Malcolm glistened with sweat and sparkled with light. His honeyed voice rolled over the crowd. The preacher was giving the audience holy sanctioned sex. He was reaching out to all of them, men and women alike, stroking them with his eyes, his voice, touching all the soft places and exciting them to a roar of
“Amen!”
He was the image of a rock star, raw sensuality in the service of the Lord.

“Brothers and sisters!” Malcolm cried out. “I can feel Babe inside of me, filling my body with the fluid of love, the power of God Almighty. I got the power!” One closed fist shot out, angling toward heaven.


Amen
!” screamed the crowd with renewed fervor.

Charles stared up at the giant portrait and listened to them intoning the name of Babe, over and over, as their hands shot out and pulled back, again and again, in mimicry of Malcolm.

So this was the New Church, borrowing a bit from the Bible, a bit from Hitler.

Charming.

Malcolm was handed a glass pitcher and a crystal goblet. He poured a clear stream of water into the goblet, but the crystal vessel filled with rich red liquid, and a thousand people gasped for breath.

Malcolm had dared to turn the water into wine.

Charles had seen this done before, but never in religious context. The colored crystals had been hidden at the bottom of the wineglass in that portion obscured by the hand.

The man drank deeply, and then turned his back on the crowd as he looked up to the monster image of his brother. The glass went crashing to the floor. His arms rose in the crucifixion pose and his body began to shake with convulsions. The crowd was hushed. When Malcolm turned around again, he was altered in every way. His mouth was larger, pouting more lower lip, eyes wider, hair slicked back with sweat, and there was a cruelty in this new arrangement of his features.

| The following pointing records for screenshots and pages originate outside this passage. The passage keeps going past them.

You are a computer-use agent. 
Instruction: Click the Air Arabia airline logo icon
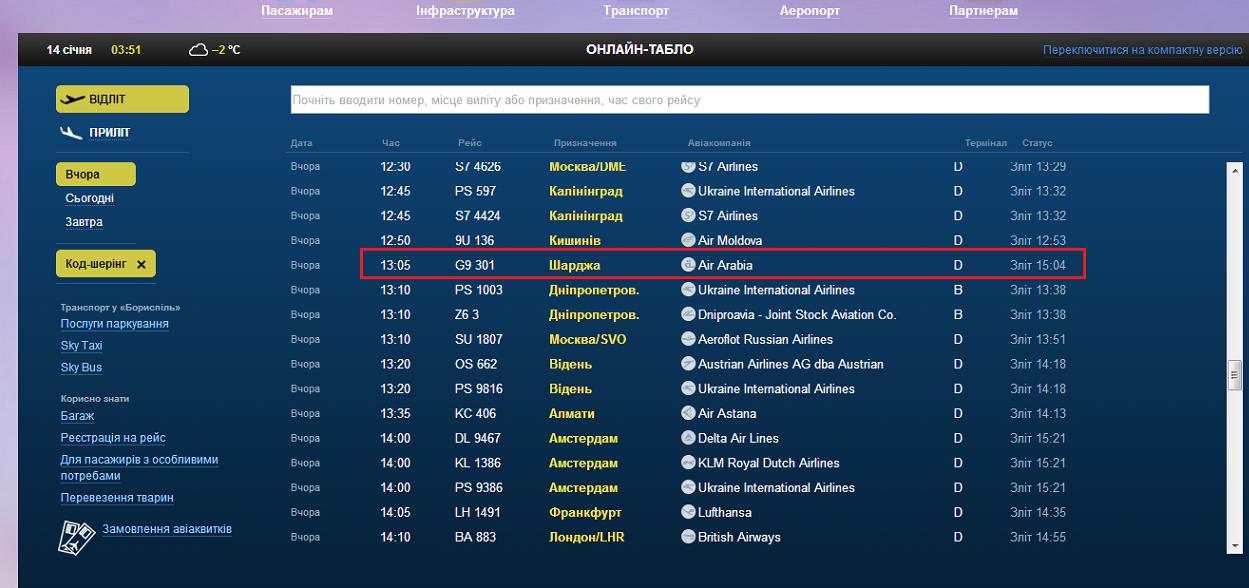(688, 265)
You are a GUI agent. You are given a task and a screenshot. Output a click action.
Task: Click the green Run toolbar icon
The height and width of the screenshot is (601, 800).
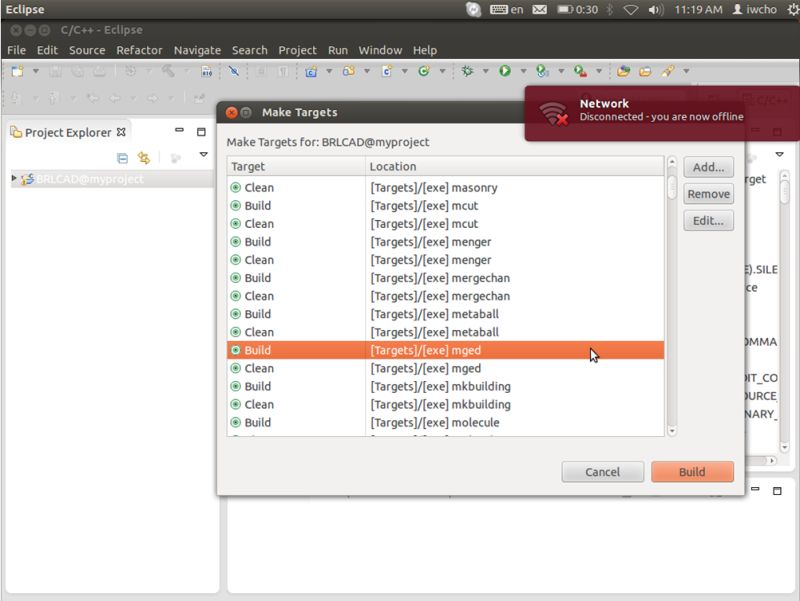tap(503, 72)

He strutted from one end of the stage to the other, cock of the walk with the suggestion of a limp. At center stage, he ended his pacing. His jaw jutted out as he drew his body up, puffed out his chest, and arrogance exuded from every sweating pore of skin. His eyes were wild as he staggered to the rear of the stage and back again to the edge. His hands shot out in a gesture of supplication. And then, every spangle on the suit of lights left its own bright track in the air as he writhed and jerked his body in spasms.

“It’s Babe!” screamed a man in the front row. All about the tent was the sudden intake of breath, and then the release of a soft sigh. Utter silence now, all eyes were on the stage. The multitude was mesmerized by the resurrection and the light.

And now, abruptly, rudely, the show moved on to borrow a bit from the legendary P. T. Barnum, a more flamboyant showman than God. The professional geeks were being brought out on the stage: a woman whose arms flew about in an uncontrollable palsy and a man who walked on his hands and dragged his legs behind him. All that was missing was the dog-faced boy and the bearded lady. The band played them onto the stage, limping, crawling, shaking violently. The reincarnation of Babe Laurie laid his hands on them one by one, and then the band played again as the halt and lame danced off stage, healed and whole.

When the fakirs were gone, the less dramatic but genuine ailments came out of the crowd, imploring Malcolm to heal them. One by one, they were brought center stage. Malcolm pressed his hand to the forehead of a man supported by two canes. The man fell backward into the waiting arms of the body catchers. Malcolm dramatically broke the canes across one raised leg, and then the man limped back to his seat, un-healed and falling once before he reached the chair. No one noticed, no one cared. All eyes were riveted on the stage.